__Exercise requirements__.
How many separate lines in this material contain the string "agent"? Respond with the number alone.

__Supplied data__.
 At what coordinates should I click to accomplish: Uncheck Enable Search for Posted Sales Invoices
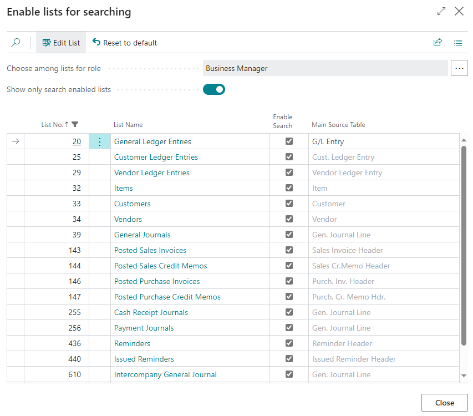click(289, 250)
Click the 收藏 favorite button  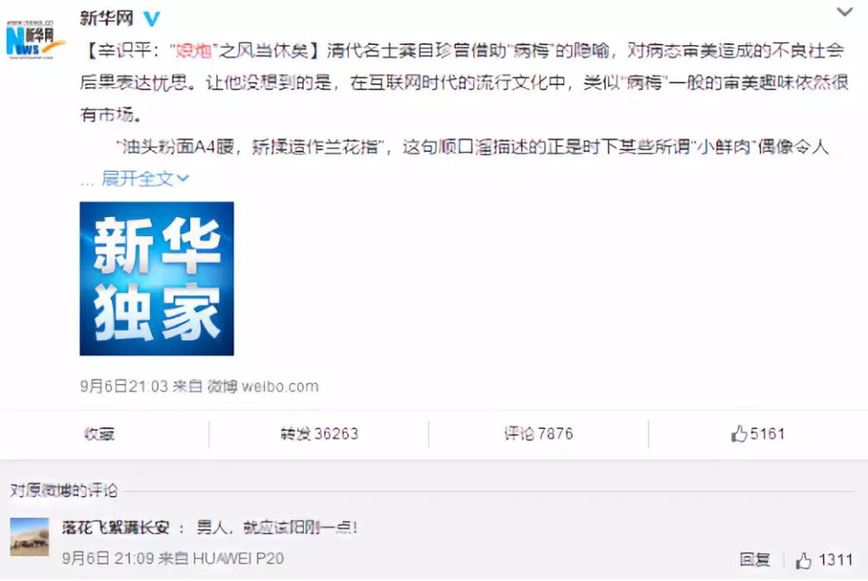pos(100,433)
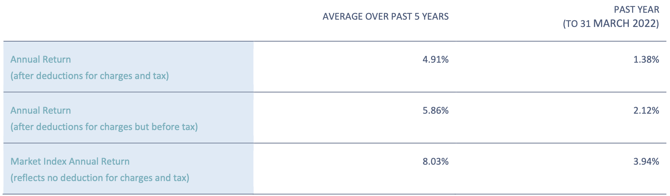Select the 5.86% five-year return value
This screenshot has width=670, height=196.
click(x=436, y=110)
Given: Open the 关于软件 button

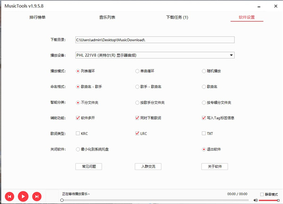Looking at the screenshot, I should [215, 166].
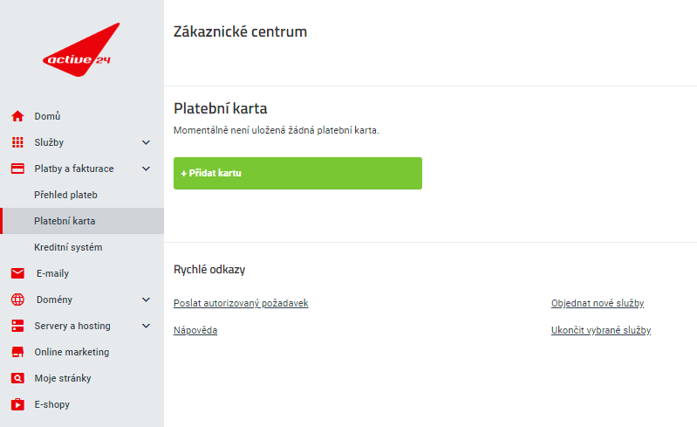Click the Active24 logo
Image resolution: width=697 pixels, height=427 pixels.
[x=81, y=50]
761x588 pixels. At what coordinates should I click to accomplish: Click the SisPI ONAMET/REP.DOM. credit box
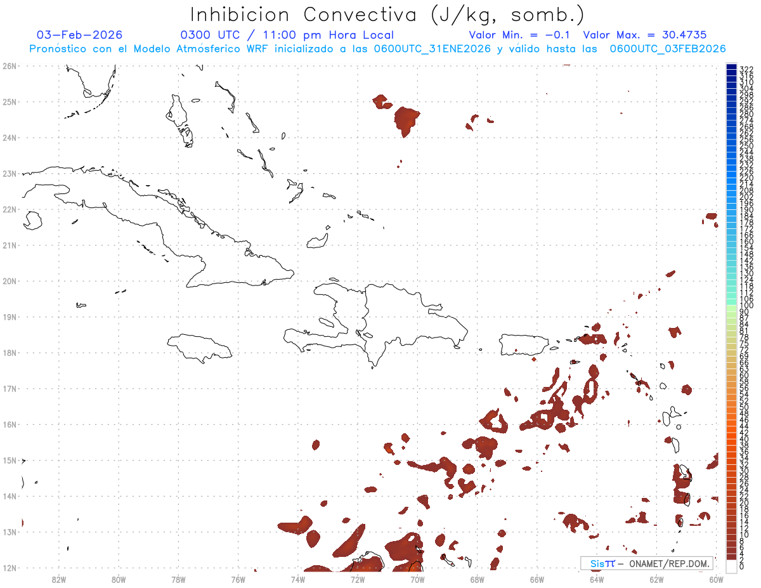(647, 563)
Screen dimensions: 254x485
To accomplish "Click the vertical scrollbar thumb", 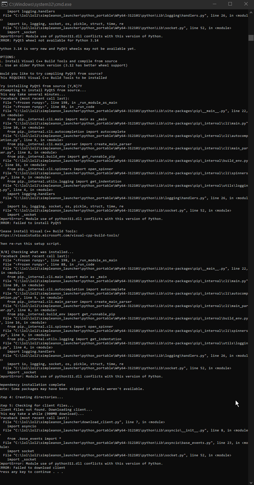I will tap(251, 38).
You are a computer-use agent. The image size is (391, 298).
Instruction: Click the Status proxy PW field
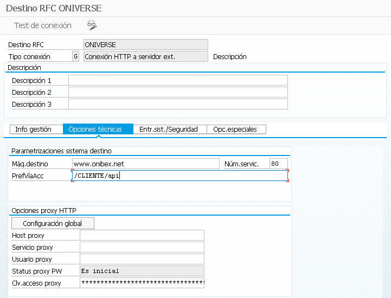click(142, 271)
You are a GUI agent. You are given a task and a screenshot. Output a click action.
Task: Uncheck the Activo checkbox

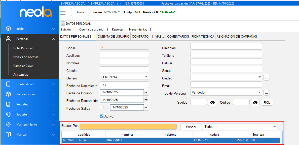(x=102, y=116)
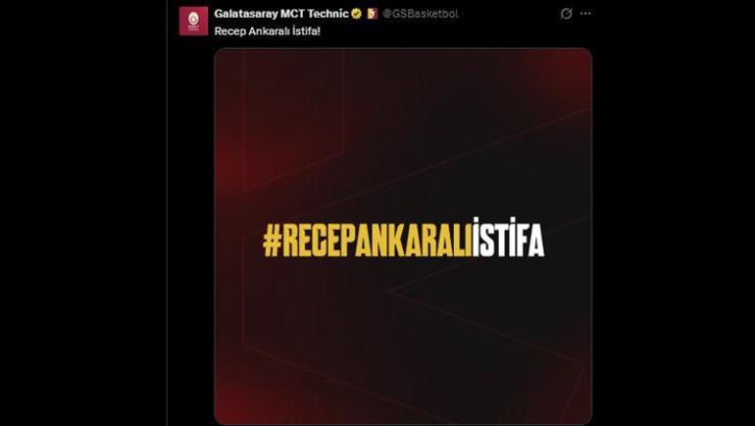Open the attached hashtag image in viewer
The width and height of the screenshot is (755, 426).
(403, 237)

__Answer box__.
2